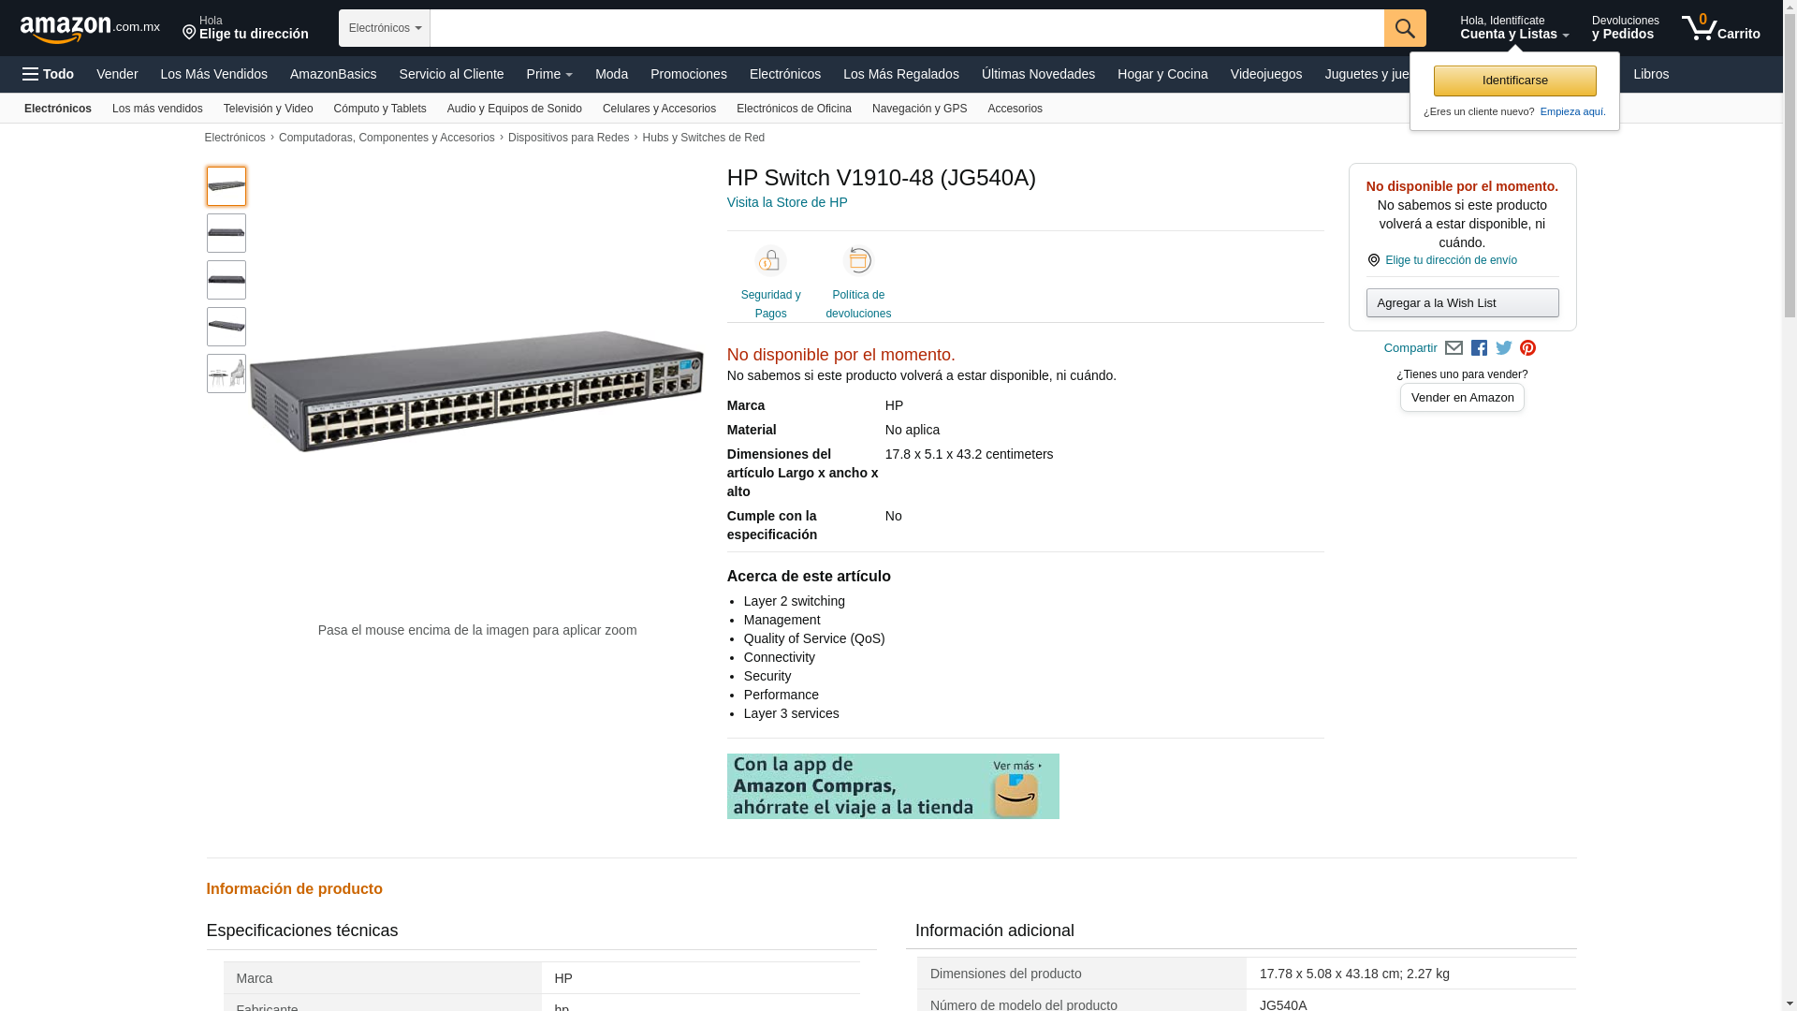
Task: Share this product on Pinterest
Action: [1528, 348]
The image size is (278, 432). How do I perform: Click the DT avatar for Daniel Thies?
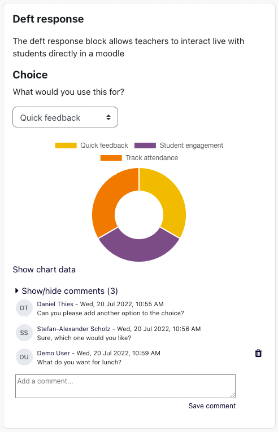[24, 308]
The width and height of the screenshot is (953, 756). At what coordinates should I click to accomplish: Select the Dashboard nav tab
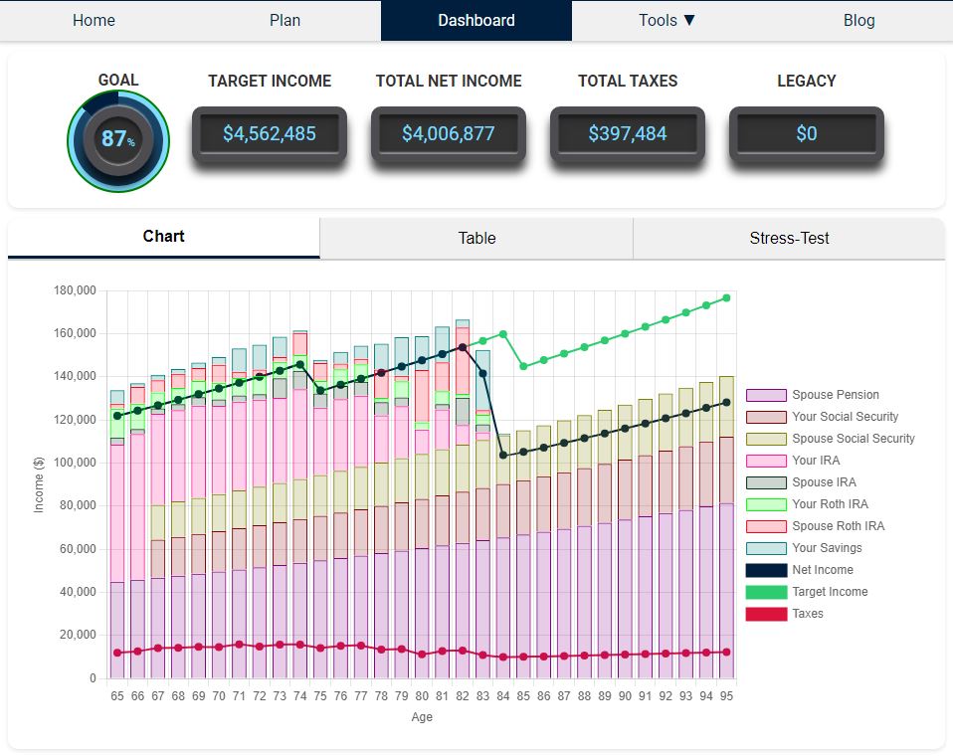(x=476, y=20)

--

**TASK INSTRUCTIONS**
Rewrite every one of the entries above with "screenshot" changed to "screen capture" and nothing else altered. Leave the pictures out.

**COMPLETE ANSWER**
Task: Share this product on Pinterest
Action: [1528, 348]
The image size is (278, 432). How do I perform: Click the DT avatar for Daniel Thies?
[24, 308]
The width and height of the screen capture is (953, 756). At what coordinates should I click to accomplish: Select the Dashboard nav tab
(x=476, y=20)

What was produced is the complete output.